Deborah Tannen, the linguist, recently wrote a piece published in The New York Times which discussed some research which indicated that people with sisters are happier than those without them. Her point of view was it isn’t women who talk better than men, it’s that they talk more often – even if it’s not about problems. The very act of just communing is beneficial to both.
She pointed out that men – even men with problems – might talk to each other and end up feeling better, even when they didn’t spend ten seconds talking about “the problem.” Why? I believe it’s because talking is a connection, an act of interest and caring, and a remedy for isolation, loneliness, and despair.
My mother was from a small town in northern Italy and grew up during the Fascist/Mussolini era. Her parents owned a restaurant and worked all the time.
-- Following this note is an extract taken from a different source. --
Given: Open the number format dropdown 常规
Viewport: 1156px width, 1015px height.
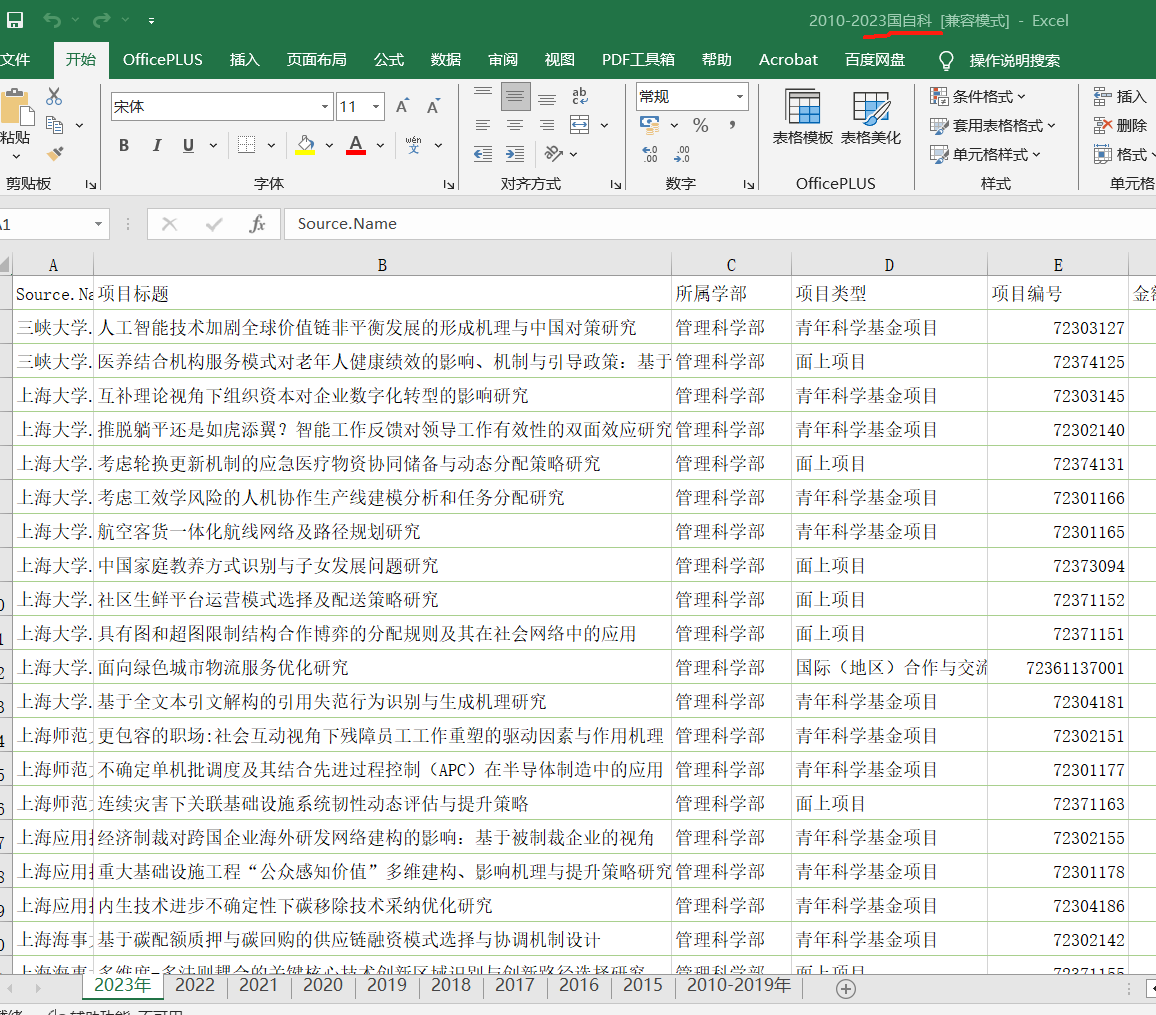Looking at the screenshot, I should coord(740,97).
She did have a sister, my aunt Lucia, who was gunned down by a Nazi firing squad at the age of 20 the very first day she joined the underground movement but, other than that, she learned (sadly) to be contained in herself. That never changed. As I grew up, I never ever saw her have even one friend and she instilled in me a real sense of self-protection. She always told me I trusted too quickly, got disillusioned/betrayed/hurt and then suffered immensely. She was right. But so what? Being “hurt” is not the worst thing in the world. Being disconnected is.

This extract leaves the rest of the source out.